» Prompt 1
Using the Carmela Menashe biography, answer each question on its own line:
(a) What degree does Menashe hold, and from which university?
(b) In what year did she begin working at Kol Yisrael, and in what position?
(c) Which award did she receive in 1998?
» Prompt 2
Pick up the Carmela Menashe biography where it stops and keep writing it.

» Reading passage
..........
Carmela Menashe (, born 1949) is an Israeli journalist serving as a military reporter on IDF issues, on Israel's public radio Kol Yisrael.

Biography
Carmela Menashe is the daughter of Iraqi Jewish immigrants. She holds a master's degree in History of the Jewish People from Tel Aviv University. She served in the IDF Paratroopers Brigade. 
She has one daughter, Ella, whom she raised as a single mother. Besides her journalism career, she is known as a champion of IDF soldiers and their families, aiding those who have been harassed or neglected within the IDF.

Journalism career
In 1974, Menashe started working at Kol Yisrael as a secretary. After graduating from a correspondents course, she was appointed  the editor of the "Tzivei Keshset" radio program. Since 1994 she has also served as the director of military reporters at Kol Yisrael.
 
Menashe was the first female Israeli broadcaster to become a military correspondent.

Awards and recognition
Sokolov Award for her exposés and activities (1998)
..........
» Supplied data
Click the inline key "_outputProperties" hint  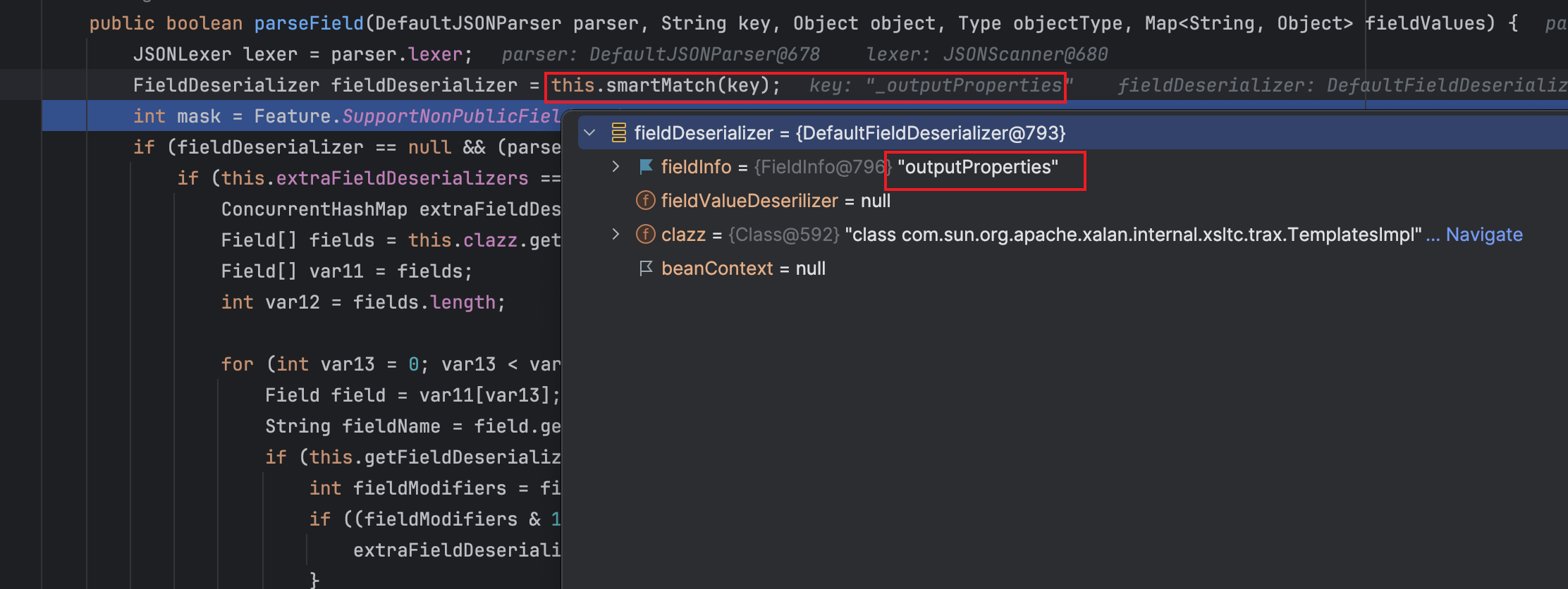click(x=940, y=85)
..........
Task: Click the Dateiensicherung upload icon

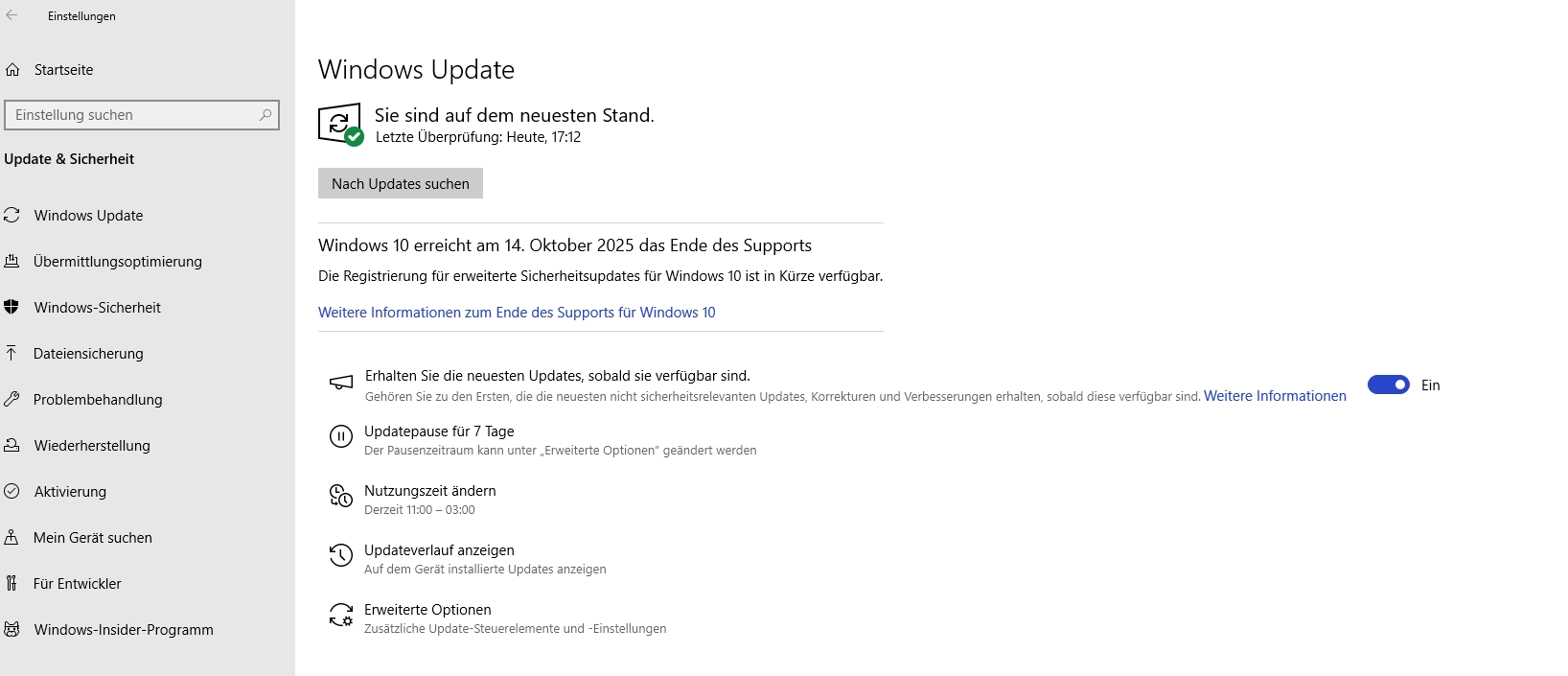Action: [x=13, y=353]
..........
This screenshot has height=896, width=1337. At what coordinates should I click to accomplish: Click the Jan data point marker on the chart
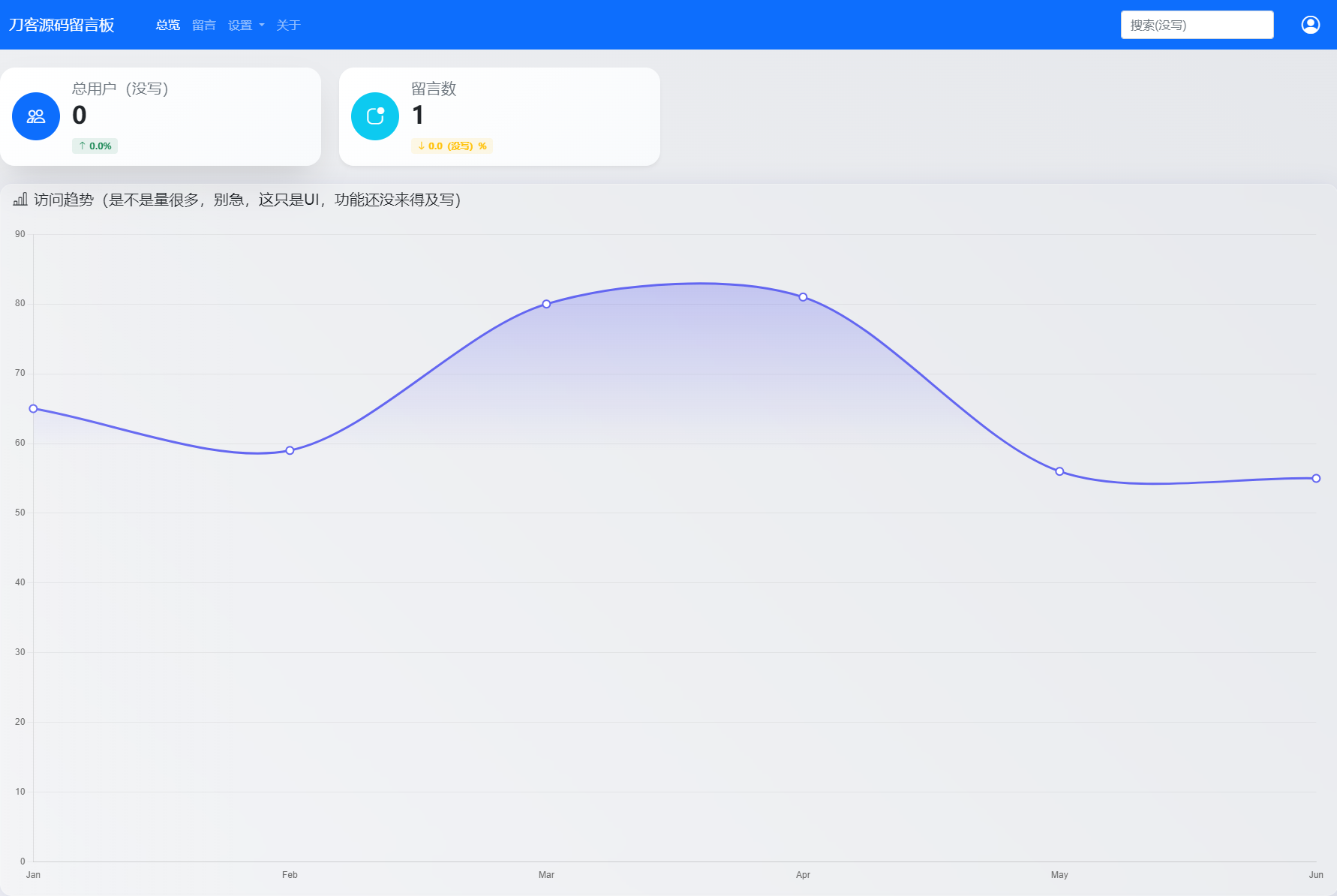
..........
» Exercise answer 1
(a) A master's degree in History of the Jewish People from Tel Aviv University.
(b) 1974, as a secretary.
(c) The Sokolov Award, for her exposés and activities.

» Exercise answer 2
 Bnot Brit award for outstanding contribution to society security
 Israel Broadcasting Authority's Ilan Roe Award presented by the CEO
 Movement for Quality Government in Israel award.
 Ometz - citizens for proper government and social and judicial justice award (2008)
 The EMET Prize for Art, Science and Culture, Category in the Social Sciences, field of Journalism (2010)
 In 2014, Menashe was chosen to light at torch at the Israel Independence Day ceremony on Mount Herzl.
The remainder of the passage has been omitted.